Egypt will ban rice exports from April 4 in order to preserve stocks for the local market and to combat rising prices, Trade Minister Tarek Kabil said in a statement on Thursday.
Egypt lifted a previous ban on the crop last October due to an expected surplus and imposed an export tariff of 2,000 Egyptian pounds ($255.43) a tonne, but that decision is set to expire on April 3.
The North African country produced 3.75 million tonnes of rice in the 2015 season and carried over 700,000 tonnes from 2014. With consumption at 3.3 million tonnes, that leaves a surplus of more than 1 million tonnes.
But the government's failure to stockpile rice earlier in the season has left it at the mercy of traders, who are unwilling to sell to the state and choosing to stockpile instead as domestic prices of rice are rising daily.
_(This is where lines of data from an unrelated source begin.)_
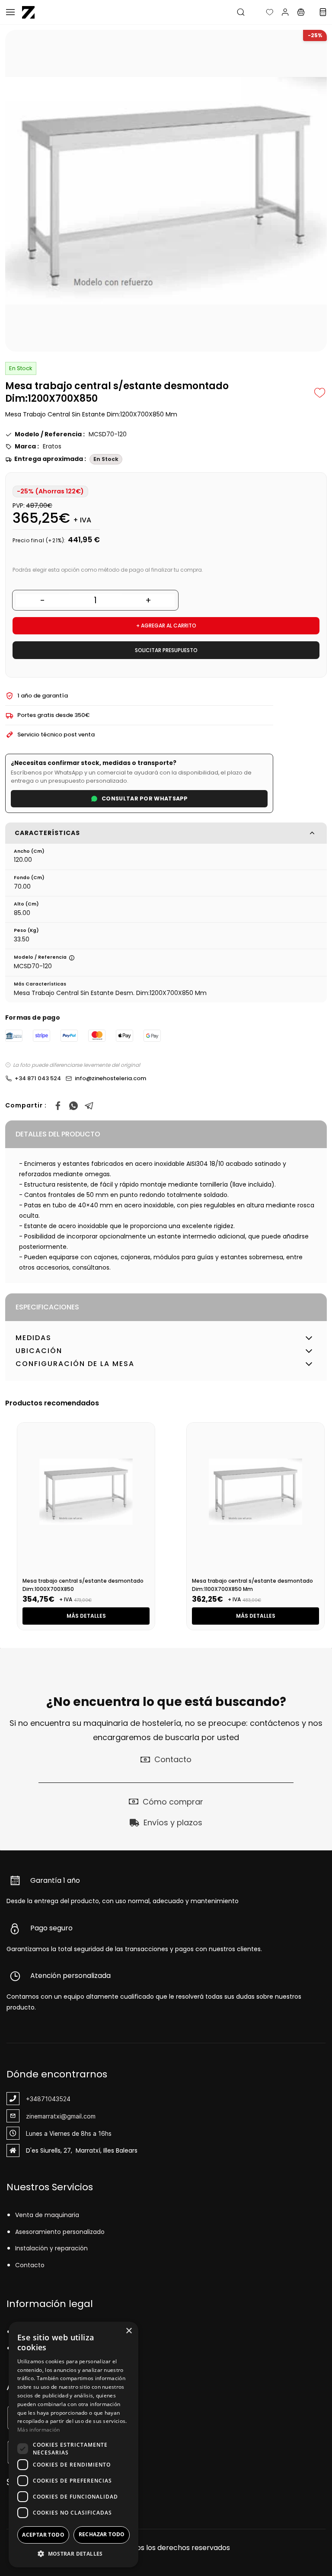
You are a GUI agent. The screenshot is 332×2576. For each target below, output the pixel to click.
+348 (33, 2098)
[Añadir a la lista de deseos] (320, 393)
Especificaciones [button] (47, 1307)
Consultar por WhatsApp (145, 798)
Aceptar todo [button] (43, 2534)
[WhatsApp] (73, 1105)
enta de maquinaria (49, 2215)
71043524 (55, 2098)
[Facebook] (58, 1105)
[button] (263, 12)
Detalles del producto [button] (58, 1134)
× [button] (128, 2331)
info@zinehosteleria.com (110, 1078)
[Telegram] (89, 1105)
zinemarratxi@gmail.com (61, 2116)
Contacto (30, 2265)
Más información (38, 2429)
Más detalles (86, 1615)
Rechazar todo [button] (102, 2534)
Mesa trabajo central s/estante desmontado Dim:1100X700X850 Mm (252, 1585)
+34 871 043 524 (38, 1078)
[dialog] (73, 2444)
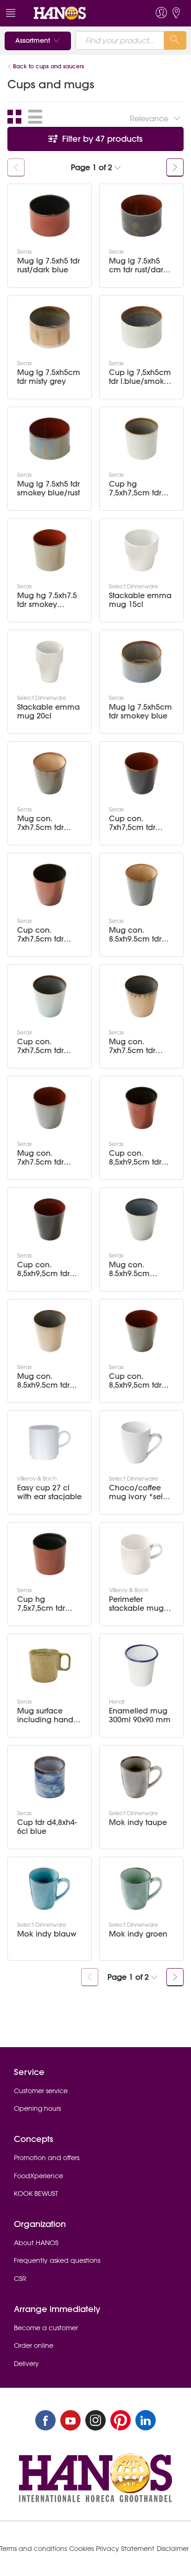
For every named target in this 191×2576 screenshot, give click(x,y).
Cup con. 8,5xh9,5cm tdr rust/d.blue (135, 1157)
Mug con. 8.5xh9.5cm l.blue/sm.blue (135, 1269)
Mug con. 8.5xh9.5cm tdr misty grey (43, 1381)
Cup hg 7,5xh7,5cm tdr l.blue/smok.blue (140, 488)
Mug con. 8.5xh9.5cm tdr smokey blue (135, 934)
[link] (77, 13)
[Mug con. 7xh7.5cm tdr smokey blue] (49, 773)
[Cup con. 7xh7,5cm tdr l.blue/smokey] (49, 996)
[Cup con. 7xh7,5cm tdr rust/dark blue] (49, 885)
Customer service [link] (41, 2090)
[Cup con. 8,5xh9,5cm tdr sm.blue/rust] (141, 1331)
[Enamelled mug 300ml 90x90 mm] (141, 1665)
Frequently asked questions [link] (57, 2260)
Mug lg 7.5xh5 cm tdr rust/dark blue (138, 265)
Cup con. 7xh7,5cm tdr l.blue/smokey (43, 1046)
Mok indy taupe (138, 1822)
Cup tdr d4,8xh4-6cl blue (46, 1827)
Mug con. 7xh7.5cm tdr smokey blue (40, 823)
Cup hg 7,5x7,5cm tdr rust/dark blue (42, 1604)
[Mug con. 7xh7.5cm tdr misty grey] (141, 996)
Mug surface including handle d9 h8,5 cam (48, 1715)
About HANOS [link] (36, 2242)
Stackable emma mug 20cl (48, 711)
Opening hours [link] (37, 2108)
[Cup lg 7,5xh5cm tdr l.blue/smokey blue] (141, 327)
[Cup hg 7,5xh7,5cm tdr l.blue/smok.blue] (141, 438)
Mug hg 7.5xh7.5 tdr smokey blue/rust (47, 600)
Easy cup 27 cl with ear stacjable (49, 1492)
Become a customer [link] (46, 2327)
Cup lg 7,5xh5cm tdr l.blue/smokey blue (140, 377)
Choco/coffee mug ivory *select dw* (141, 1492)
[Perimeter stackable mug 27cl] (141, 1554)
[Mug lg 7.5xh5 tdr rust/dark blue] (49, 215)
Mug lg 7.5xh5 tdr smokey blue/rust (48, 488)
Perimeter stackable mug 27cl (136, 1604)
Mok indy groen (138, 1934)
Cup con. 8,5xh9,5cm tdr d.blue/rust (43, 1269)
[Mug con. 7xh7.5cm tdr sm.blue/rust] (49, 1108)
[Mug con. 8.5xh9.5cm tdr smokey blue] (141, 885)
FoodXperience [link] (38, 2176)
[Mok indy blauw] (49, 1888)
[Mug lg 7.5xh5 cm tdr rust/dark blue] (141, 215)
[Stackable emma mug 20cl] (49, 661)
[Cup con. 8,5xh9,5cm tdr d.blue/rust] (49, 1219)
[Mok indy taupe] (141, 1777)
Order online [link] (33, 2345)
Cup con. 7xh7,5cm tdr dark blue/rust (134, 823)
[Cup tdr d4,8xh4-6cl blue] (49, 1777)
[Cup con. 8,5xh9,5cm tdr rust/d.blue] (141, 1108)
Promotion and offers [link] (46, 2157)
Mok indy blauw (46, 1934)
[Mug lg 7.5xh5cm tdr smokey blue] (141, 661)
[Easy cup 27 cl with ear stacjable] (49, 1442)
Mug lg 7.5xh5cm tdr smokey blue (140, 711)
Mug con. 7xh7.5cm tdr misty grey (132, 1046)
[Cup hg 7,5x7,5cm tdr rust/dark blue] (49, 1554)
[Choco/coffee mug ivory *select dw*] (141, 1442)
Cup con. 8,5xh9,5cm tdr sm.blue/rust (135, 1381)
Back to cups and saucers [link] (48, 66)
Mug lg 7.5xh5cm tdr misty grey (48, 377)
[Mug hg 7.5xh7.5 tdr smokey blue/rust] (49, 550)
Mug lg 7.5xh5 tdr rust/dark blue (48, 265)
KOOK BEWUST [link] (36, 2193)
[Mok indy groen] (141, 1888)
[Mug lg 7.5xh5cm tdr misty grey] (49, 327)
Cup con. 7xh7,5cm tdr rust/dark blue (42, 934)
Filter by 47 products (101, 139)
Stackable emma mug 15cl (140, 600)
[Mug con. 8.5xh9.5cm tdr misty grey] (49, 1331)
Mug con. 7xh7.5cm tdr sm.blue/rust (40, 1157)
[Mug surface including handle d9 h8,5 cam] (49, 1665)
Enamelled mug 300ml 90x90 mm (140, 1715)
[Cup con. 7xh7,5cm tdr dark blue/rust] (141, 773)
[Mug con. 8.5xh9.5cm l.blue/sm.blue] (141, 1219)
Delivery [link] (26, 2363)
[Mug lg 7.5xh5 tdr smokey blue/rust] (49, 438)
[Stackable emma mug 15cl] (141, 550)
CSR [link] (20, 2278)
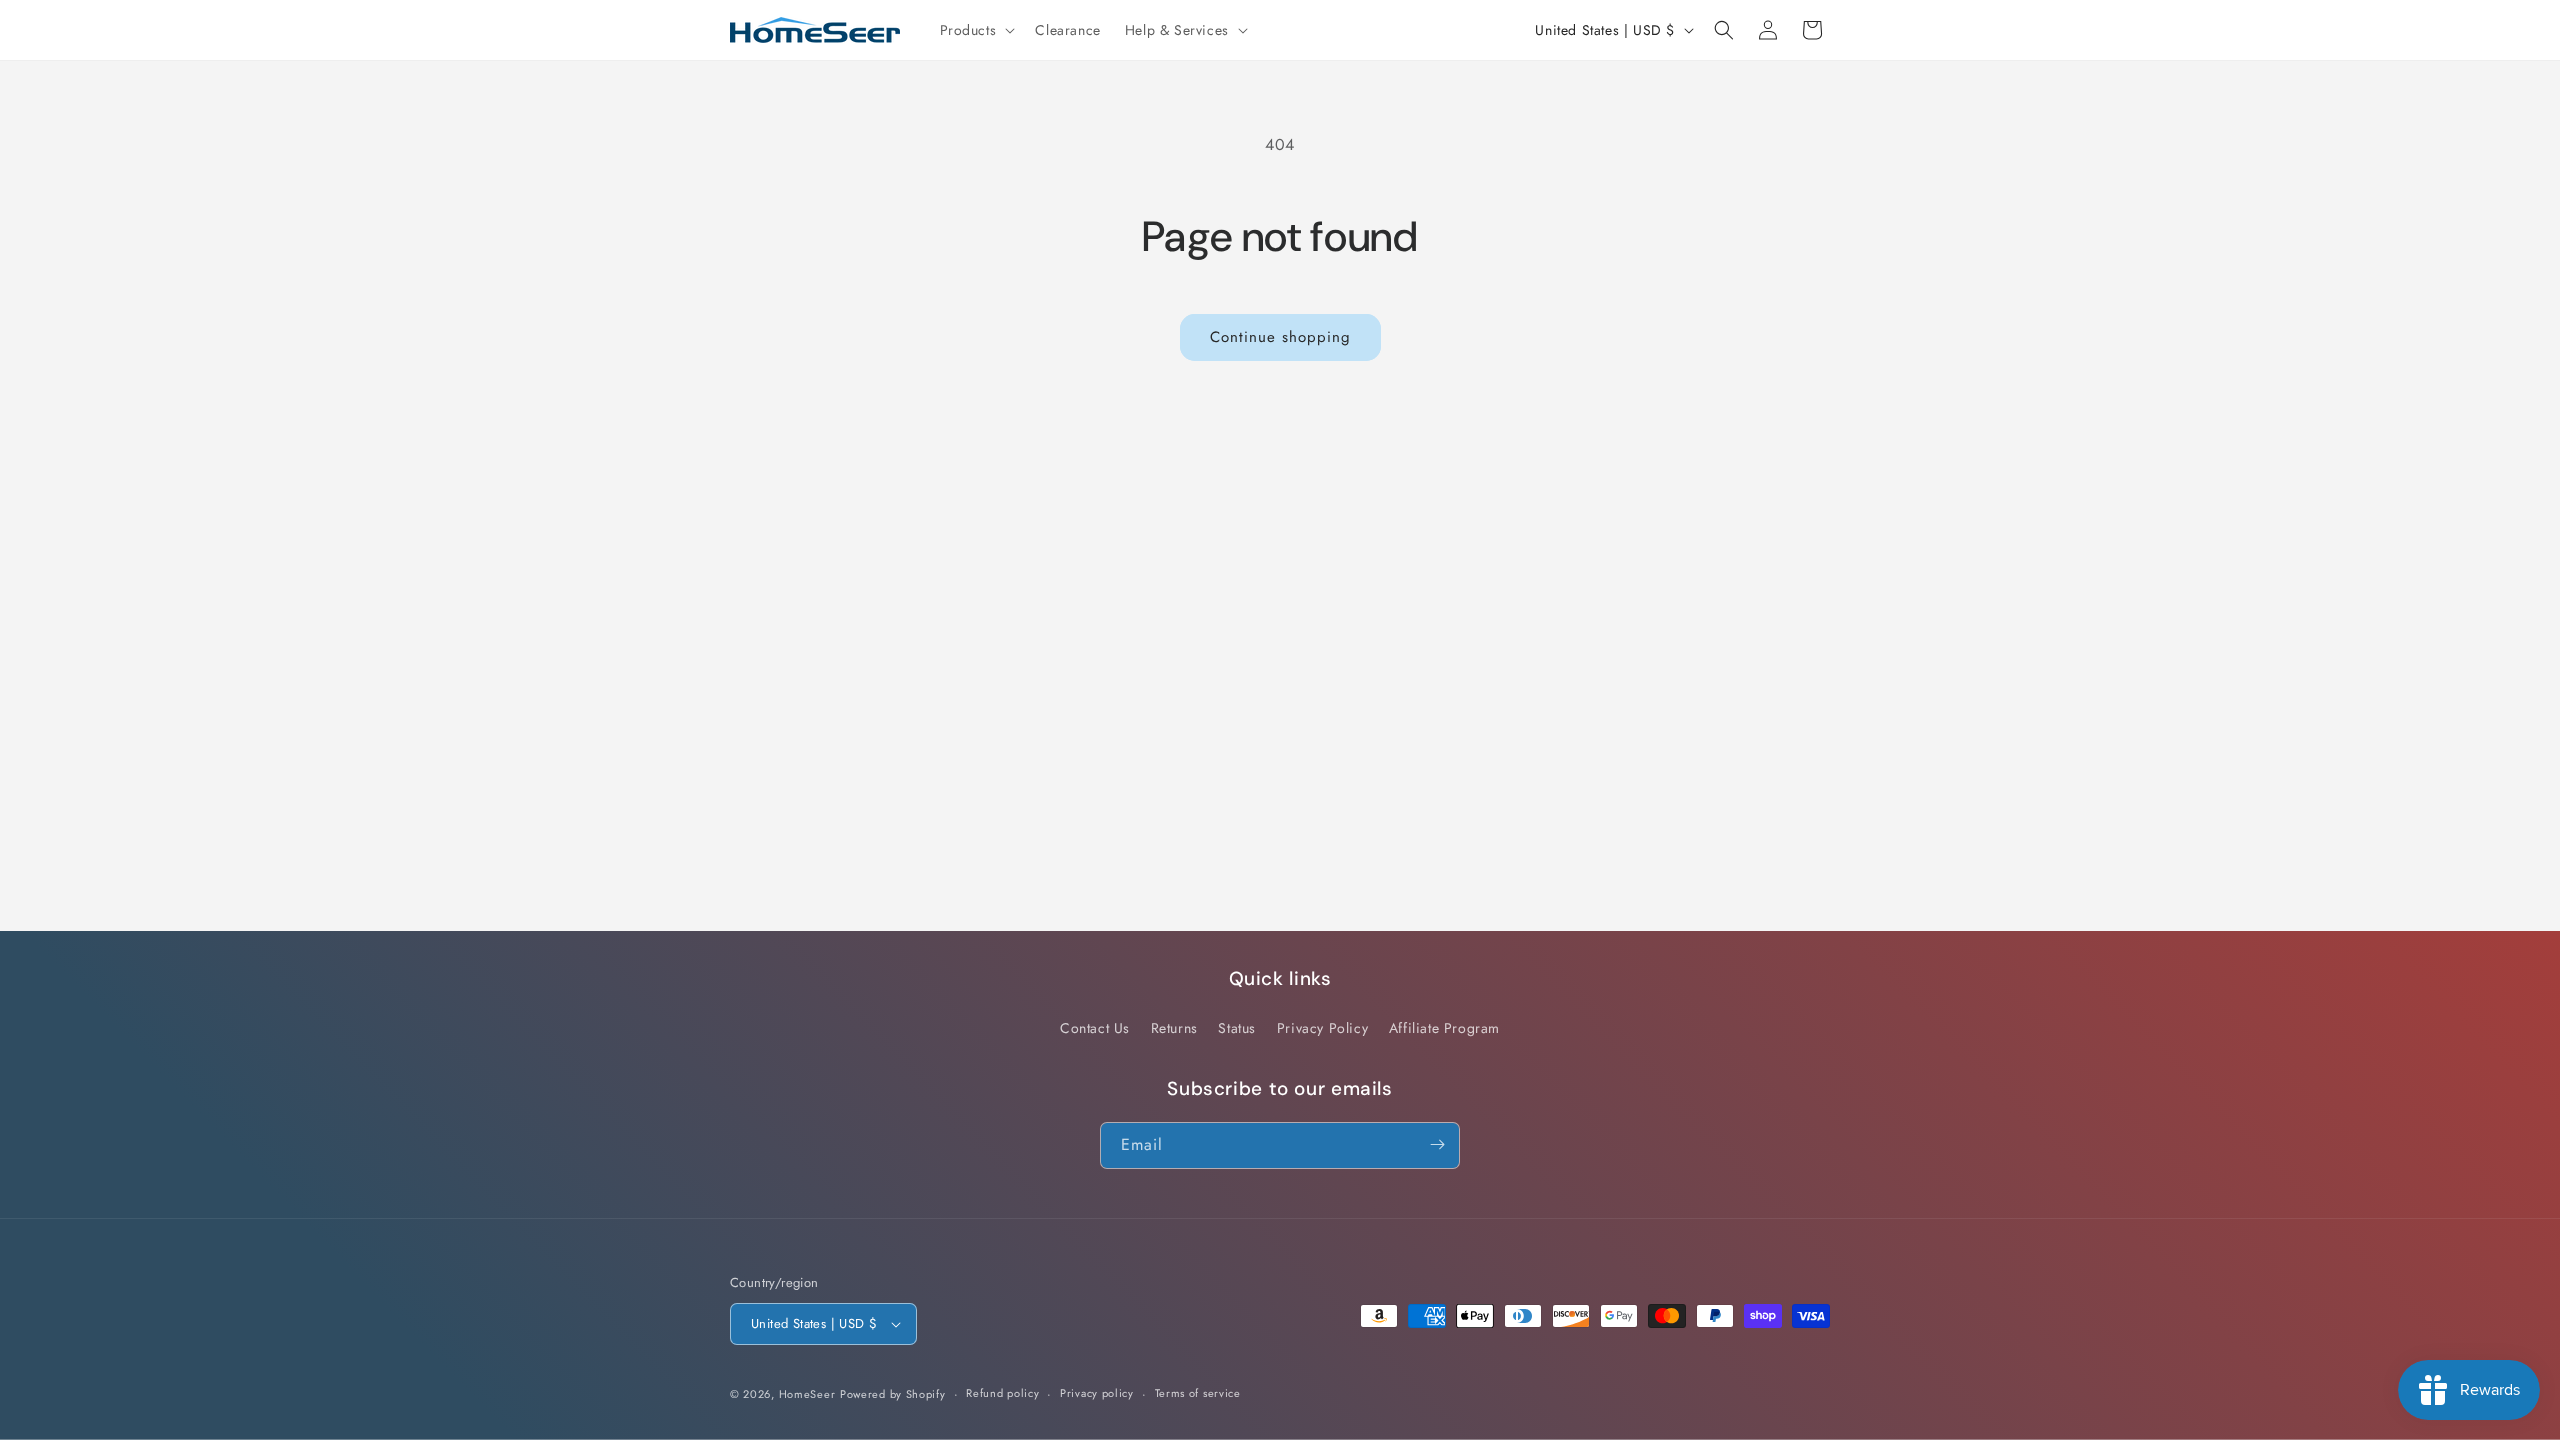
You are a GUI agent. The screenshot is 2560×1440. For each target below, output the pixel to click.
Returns (1174, 1029)
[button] (976, 30)
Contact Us (1095, 1029)
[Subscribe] (1437, 1144)
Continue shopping (1280, 337)
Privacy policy (1097, 1393)
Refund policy (1002, 1393)
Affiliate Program (1444, 1029)
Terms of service (1198, 1393)
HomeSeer (807, 1394)
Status (1237, 1029)
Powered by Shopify (893, 1394)
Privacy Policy (1322, 1029)
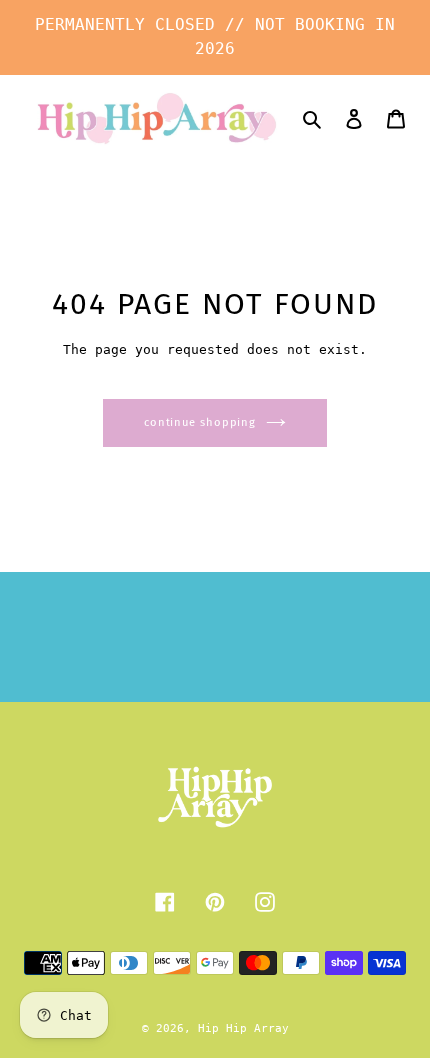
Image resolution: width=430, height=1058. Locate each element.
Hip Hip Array (243, 1028)
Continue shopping (200, 422)
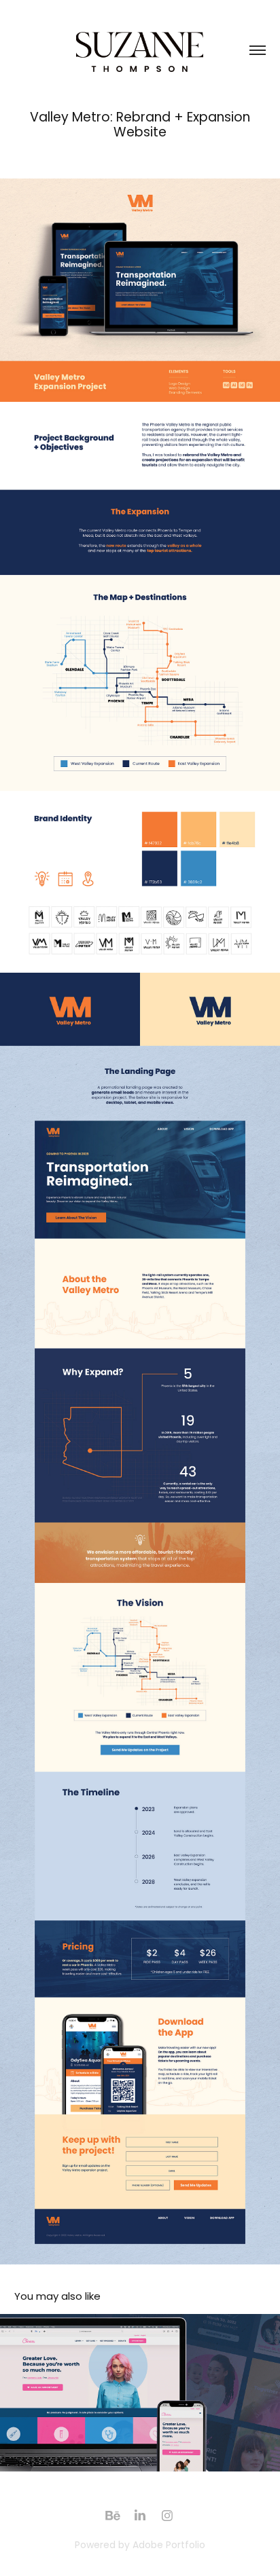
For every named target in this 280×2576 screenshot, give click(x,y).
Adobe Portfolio (169, 2546)
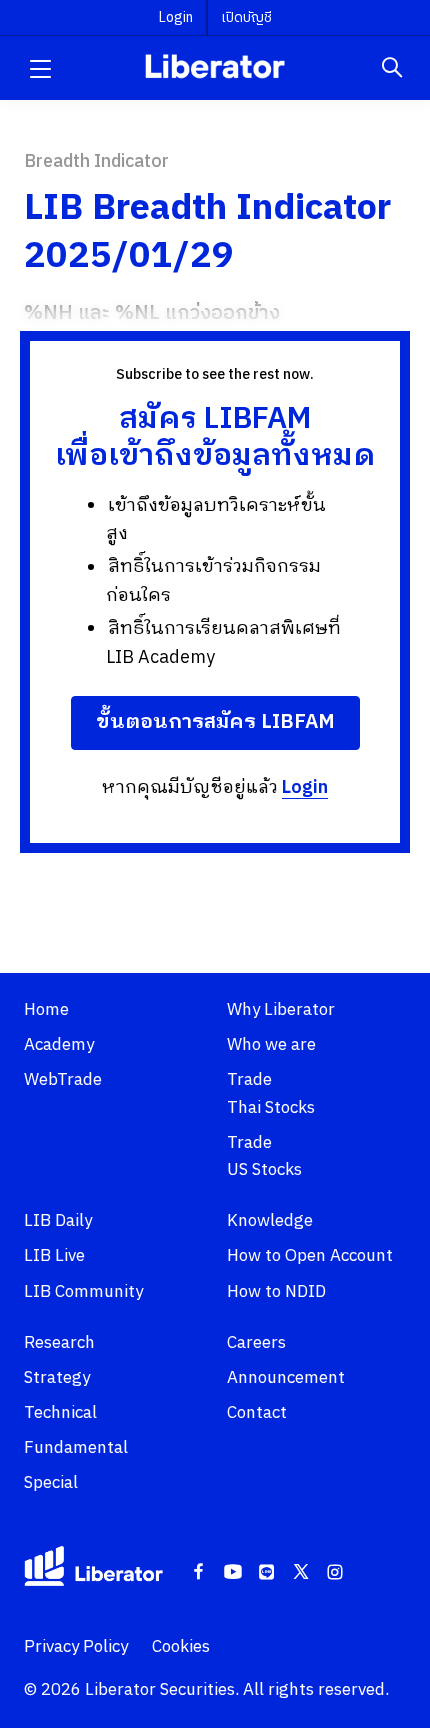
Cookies (181, 1647)
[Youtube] (233, 1573)
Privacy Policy (76, 1647)
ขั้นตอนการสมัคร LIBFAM (215, 722)
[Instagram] (335, 1573)
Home (46, 1010)
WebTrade (63, 1080)
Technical (60, 1413)
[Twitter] (301, 1573)
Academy (59, 1045)
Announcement (286, 1378)
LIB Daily (58, 1221)
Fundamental (76, 1448)
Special (51, 1483)
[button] (40, 68)
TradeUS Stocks (264, 1156)
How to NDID (276, 1292)
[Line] (267, 1573)
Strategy (57, 1378)
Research (59, 1343)
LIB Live (54, 1256)
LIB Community (83, 1292)
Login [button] (176, 17)
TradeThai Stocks (271, 1093)
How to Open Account (310, 1256)
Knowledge (270, 1221)
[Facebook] (199, 1573)
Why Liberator (281, 1010)
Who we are (271, 1045)
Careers (256, 1343)
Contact (257, 1413)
The stockpiling has helped lift the price the government pays for rice by about 50 per cent in recent months.
Egypt's state grain buyer GASC has tried twice in recent months to hold tenders for importing rice, but has had to cancel each time after low turnout and to give suppliers time to complete necessary paperwork.
A third tender is set for Saturday.
Egypt first imposed a ban on exports in 2008 saying it needed to save rice for local consumption and wanted to discourage rice farmers from growing the crop to save water.